One Hundred Years of Solitude Theme of Love

There are very few examples of real, unselfish, requited love in One Hundred Years of Solitude that are not met with the almost instantaneous destruction of the lovers. Although in principle the novel values love and holds it in high regard, the emotional whirlpool of the family and the fundamentally doomed nature of each character conspire to undermine any loving relationship.

Questions About Love

  1. What's the relationship between romantic love and sex in the novel? Does one depend on the other? Does romantic love exist without sex? Does sex exist without romantic love (however temporary)?
  2. Think about parental and filial love in the novel. Are there examples of genuine love between parents and children? Between siblings?
  3. Which is more valued in the novel, requited or unrequited love? How do you know?

Chew on This

Try on an opinion or two, start a debate, or play the devil’s advocate.

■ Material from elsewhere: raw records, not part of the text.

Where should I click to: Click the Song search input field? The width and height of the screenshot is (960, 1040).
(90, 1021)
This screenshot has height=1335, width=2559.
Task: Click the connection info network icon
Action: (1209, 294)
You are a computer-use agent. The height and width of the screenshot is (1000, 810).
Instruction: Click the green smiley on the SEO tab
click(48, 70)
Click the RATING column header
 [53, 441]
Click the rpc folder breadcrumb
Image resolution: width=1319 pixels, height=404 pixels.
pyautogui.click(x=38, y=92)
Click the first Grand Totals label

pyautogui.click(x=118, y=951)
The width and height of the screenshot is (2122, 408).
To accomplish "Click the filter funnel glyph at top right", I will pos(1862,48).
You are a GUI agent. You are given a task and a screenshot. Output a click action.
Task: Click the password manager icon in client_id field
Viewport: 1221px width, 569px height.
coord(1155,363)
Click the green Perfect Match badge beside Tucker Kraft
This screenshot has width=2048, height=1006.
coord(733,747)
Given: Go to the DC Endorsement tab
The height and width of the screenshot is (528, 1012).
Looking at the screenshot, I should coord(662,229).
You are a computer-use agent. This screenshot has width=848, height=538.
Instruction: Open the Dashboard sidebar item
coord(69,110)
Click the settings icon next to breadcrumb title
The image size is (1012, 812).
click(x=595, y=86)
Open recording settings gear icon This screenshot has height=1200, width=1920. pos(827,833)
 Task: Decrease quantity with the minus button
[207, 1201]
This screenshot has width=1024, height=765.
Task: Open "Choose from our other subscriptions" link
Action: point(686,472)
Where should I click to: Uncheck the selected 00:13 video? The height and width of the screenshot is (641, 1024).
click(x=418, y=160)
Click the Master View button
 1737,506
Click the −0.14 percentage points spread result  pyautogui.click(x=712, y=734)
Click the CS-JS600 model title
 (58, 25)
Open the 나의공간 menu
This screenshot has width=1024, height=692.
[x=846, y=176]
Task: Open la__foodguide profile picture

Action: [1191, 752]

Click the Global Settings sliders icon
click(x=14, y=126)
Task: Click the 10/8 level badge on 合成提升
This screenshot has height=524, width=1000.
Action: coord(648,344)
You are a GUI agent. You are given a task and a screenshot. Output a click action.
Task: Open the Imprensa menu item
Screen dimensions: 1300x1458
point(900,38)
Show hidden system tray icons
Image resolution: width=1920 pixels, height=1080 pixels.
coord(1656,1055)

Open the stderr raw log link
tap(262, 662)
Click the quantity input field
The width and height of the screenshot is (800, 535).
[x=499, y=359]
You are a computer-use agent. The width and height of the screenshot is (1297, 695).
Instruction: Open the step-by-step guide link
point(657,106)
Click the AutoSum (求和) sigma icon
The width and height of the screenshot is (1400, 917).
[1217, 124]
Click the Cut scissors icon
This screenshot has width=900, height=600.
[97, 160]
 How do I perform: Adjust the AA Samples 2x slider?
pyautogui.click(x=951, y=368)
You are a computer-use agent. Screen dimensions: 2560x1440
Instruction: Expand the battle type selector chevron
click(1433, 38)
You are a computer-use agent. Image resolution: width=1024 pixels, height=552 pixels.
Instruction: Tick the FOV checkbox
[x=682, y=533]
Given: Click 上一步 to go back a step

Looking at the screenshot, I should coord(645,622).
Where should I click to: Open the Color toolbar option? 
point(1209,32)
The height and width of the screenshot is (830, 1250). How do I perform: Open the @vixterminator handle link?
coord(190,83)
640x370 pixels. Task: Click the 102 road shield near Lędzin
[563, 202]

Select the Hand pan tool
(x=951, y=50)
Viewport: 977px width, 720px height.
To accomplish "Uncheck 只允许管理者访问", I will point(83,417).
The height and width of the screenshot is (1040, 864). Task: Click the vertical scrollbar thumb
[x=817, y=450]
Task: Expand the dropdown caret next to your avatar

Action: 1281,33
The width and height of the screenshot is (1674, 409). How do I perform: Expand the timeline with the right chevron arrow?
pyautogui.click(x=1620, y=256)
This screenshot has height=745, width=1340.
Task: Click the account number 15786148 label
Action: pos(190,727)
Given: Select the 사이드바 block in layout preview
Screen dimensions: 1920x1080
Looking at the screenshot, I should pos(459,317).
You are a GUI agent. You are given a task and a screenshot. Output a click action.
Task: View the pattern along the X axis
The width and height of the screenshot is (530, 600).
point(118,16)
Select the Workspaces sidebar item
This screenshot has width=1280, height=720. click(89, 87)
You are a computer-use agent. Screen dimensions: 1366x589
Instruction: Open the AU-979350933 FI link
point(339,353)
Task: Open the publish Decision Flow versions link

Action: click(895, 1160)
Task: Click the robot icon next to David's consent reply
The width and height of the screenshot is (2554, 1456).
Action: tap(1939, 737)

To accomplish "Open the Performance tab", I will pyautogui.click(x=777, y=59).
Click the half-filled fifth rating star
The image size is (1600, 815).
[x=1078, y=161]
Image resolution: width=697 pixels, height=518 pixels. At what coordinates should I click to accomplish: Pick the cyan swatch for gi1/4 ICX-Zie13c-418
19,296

The novel is actually a long battle between the desire for solitude and the need for love. Characters veer wildly from longings for other people to an insistence on lonely and solitary pursuits. There doesn't seem to be a happy medium.

There seems to be a rule against love in the novel. The two love affairs that seem genuine – Meme and Mauricio Babilonia and Amaranta Úrsula and Aureliano (II) – end through horrific, unexpected, and almost gratuitous intervention. They are among the few things in the novel whose fate seems imposed from above rather than being organic.